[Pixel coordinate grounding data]

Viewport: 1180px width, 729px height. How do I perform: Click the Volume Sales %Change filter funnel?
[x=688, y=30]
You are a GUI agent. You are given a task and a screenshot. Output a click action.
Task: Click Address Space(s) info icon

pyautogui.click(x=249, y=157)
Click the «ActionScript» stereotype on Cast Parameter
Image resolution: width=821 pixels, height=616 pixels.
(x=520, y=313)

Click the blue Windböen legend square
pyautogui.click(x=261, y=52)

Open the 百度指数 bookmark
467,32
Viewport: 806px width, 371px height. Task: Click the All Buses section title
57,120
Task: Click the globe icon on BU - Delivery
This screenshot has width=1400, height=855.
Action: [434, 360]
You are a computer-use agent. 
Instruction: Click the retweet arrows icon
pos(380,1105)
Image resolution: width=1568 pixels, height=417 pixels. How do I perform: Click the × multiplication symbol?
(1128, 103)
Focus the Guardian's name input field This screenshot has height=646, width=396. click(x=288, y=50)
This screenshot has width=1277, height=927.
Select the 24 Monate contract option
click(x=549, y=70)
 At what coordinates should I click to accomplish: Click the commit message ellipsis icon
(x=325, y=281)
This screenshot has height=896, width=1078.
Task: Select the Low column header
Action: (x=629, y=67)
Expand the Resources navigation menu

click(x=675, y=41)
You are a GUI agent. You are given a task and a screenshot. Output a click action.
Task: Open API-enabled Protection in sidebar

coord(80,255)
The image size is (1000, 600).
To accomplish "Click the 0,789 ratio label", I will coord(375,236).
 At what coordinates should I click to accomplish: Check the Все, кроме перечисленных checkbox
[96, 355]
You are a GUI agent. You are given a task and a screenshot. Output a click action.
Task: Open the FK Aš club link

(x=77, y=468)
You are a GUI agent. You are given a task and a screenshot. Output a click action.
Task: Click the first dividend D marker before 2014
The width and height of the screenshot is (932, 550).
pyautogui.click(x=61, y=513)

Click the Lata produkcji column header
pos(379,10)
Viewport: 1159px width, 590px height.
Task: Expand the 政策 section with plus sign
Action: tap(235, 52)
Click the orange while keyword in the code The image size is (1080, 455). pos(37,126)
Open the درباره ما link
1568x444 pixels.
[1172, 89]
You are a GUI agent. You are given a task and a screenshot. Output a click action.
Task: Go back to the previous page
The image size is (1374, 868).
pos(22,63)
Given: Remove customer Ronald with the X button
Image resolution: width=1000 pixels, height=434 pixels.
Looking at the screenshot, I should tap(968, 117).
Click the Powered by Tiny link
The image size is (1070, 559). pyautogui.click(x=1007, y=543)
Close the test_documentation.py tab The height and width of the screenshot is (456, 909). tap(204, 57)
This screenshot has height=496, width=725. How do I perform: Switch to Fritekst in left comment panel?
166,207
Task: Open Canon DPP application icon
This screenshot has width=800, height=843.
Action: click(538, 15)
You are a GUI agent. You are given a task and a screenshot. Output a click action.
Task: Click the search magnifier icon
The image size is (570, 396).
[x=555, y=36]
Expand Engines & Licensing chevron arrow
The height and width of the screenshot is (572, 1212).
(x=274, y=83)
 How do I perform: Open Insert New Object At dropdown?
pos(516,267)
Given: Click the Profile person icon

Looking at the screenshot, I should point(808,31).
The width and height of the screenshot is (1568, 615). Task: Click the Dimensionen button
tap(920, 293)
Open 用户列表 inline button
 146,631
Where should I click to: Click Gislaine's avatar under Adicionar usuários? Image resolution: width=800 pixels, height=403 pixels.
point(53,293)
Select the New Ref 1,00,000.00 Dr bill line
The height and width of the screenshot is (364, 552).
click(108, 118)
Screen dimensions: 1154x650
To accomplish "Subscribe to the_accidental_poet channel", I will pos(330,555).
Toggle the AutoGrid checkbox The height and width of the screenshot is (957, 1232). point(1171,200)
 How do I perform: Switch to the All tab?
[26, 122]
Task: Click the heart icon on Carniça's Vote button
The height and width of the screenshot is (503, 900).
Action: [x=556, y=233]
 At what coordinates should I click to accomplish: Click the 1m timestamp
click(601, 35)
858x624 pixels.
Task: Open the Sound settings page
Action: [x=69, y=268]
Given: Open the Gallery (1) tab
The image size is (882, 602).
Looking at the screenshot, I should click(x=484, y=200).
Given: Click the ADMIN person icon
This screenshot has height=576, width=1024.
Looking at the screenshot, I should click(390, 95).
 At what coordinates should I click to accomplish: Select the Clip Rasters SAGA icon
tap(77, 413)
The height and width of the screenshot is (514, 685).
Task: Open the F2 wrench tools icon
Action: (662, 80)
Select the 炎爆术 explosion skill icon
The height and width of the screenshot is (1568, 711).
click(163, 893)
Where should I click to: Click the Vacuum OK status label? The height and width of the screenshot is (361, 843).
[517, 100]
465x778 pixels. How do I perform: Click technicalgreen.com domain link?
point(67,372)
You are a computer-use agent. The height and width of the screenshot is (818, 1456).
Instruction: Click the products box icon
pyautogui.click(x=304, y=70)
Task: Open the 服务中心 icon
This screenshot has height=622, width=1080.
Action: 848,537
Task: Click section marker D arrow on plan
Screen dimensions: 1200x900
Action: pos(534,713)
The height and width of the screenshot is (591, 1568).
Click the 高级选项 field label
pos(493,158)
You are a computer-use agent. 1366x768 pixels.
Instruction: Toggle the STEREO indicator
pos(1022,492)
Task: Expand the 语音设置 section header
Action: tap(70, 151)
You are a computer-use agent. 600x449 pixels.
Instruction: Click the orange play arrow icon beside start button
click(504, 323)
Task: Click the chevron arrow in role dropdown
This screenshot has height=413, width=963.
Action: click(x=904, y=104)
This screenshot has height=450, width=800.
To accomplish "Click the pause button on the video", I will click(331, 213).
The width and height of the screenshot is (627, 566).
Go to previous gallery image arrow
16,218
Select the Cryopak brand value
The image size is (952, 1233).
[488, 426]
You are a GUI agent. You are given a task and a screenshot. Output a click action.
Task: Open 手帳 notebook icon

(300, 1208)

## EXERCISE DESCRIPTION
The answer must consist of each line from the data that includes the string "will".

## EXPECTED ANSWER
To accomplish "Click the 0,789 ratio label", I will coord(375,236).
To accomplish "Subscribe to the_accidental_poet channel", I will pos(330,555).
To accomplish "Click the pause button on the video", I will click(331, 213).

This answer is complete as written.